* [What the task asks]: When you reach the records below, repeat each one exactly as written.

* [Material for the task]:
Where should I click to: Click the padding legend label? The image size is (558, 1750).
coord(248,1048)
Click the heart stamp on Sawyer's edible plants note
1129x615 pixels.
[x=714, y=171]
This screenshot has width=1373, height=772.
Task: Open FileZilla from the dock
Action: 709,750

* [Response to the task]:
Where should I click to: Click the padding legend label? The image size is (558, 1750).
coord(248,1048)
Click the heart stamp on Sawyer's edible plants note
1129x615 pixels.
[x=714, y=171]
This screenshot has width=1373, height=772.
Task: Open FileZilla from the dock
Action: 709,750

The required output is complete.